先日紹介したカカオ同様に、ドリアンもまたダバオが主な産地になっている農産物である。これもまた、ダバオ地方の「気候」が影響している。台風があまり来ないこと、雨季・乾季が存在せず、一年を通して気温も安定した気候であることは、ドリアン栽培に欠かせない条件である。さらに、ダバオ地方の「土壌」も大切な要素である。火山質の栄養豊かな土壌もまた、ダバオ地方でドリアンが育ちやすい条件につながっている。
この取り組みの目的は、農家の収入向上である。農家と加工業者および輸出業者をつなぎ、ドリアンの輸出を強化する必要があるという。ベルジル氏は「まずは、ダバオ市の農家を支援していきたい。マーケットの販売だけでは、ドリアン価格の下降に対応できず、農家も経営を維持することが難しくなる」と語っている。
ドリアンの価格が下降傾向にあるのには、主に二つの理由が考えられている。一つは、供給量が増えることである。九月にはドリアンの収穫期に入り、その後十分な生産が見込まれる。段々と供給量ばかりが増えると、それに反比例するように価格は下がっていくことが懸念されている。

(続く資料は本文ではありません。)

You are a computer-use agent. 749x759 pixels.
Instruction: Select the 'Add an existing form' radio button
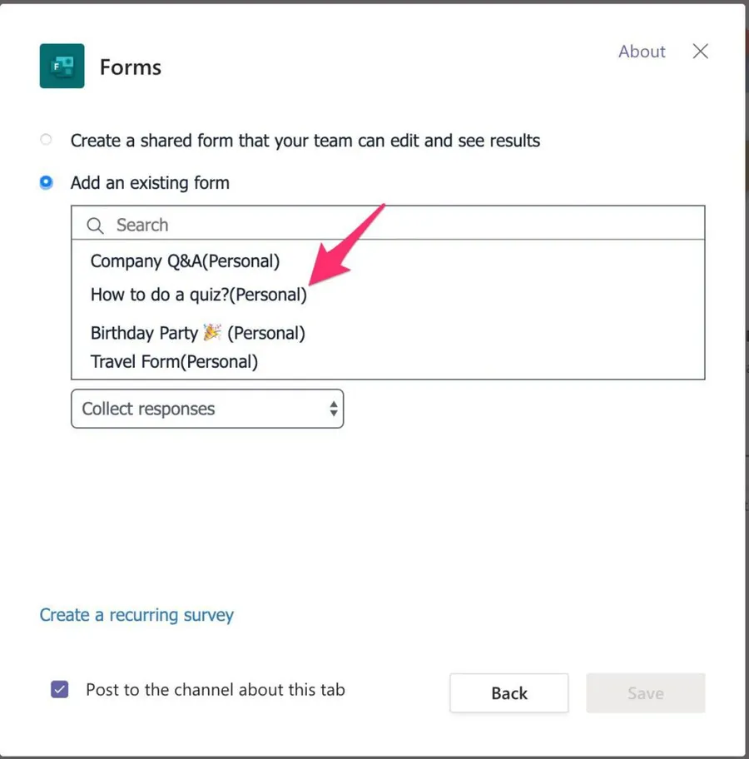[x=47, y=182]
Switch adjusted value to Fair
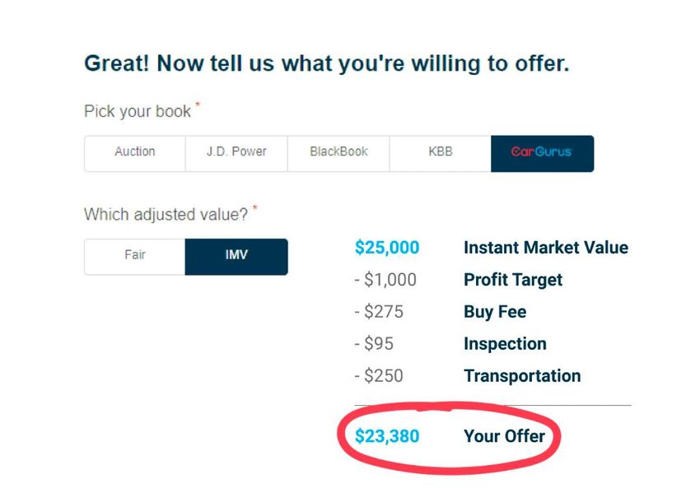 pyautogui.click(x=135, y=257)
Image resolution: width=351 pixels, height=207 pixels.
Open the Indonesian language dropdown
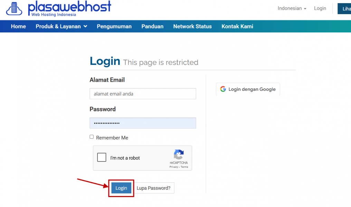coord(292,9)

もう一つは、新型コロナウイルスの感染対策として、マーケットが制限されていることである。先日のカダヤワン祭は、記憶に新しいだろう。例年であれば、祭り期間中は果物の販売量もかなり伸びるが、今年は出店することができなかった。新型コロナウイルスの自粛期間中も、ドリアンは例年通りの量が生産されている。このような消費の伸び悩みも、大きな懸念材料になっている。

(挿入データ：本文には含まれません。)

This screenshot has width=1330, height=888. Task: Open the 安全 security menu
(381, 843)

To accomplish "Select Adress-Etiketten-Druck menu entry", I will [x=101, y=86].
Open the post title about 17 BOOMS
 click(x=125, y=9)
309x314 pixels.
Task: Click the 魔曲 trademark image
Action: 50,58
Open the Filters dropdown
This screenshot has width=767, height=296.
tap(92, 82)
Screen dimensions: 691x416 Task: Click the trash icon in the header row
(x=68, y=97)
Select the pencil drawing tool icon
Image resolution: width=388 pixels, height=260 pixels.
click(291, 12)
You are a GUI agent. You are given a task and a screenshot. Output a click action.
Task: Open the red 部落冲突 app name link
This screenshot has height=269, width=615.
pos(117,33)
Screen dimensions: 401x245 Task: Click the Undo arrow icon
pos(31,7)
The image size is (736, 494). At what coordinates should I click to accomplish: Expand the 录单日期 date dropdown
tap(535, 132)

DIADCは、ドリアンを輸出するために政府が支援してくれていることに感謝した。しかしながら、他にも輸入してくれる相手を必要としているのが現状である。さらに同会長のベルジル氏は、農家も、肥料をはじめとした投資にかなりの金額がかかっていることに言及している。様々な問題を抱えてはいるものの、同氏はドリアン市場がさらに盛り上がるために、農業がさらに専門化することを期待していると述べた。
「果物の王様」と呼ばれるドリアン。ダバオのドリアンが輸出することになれば、ダバオの農業が、さらに活気づくことが期待される。今後がとても楽しみである。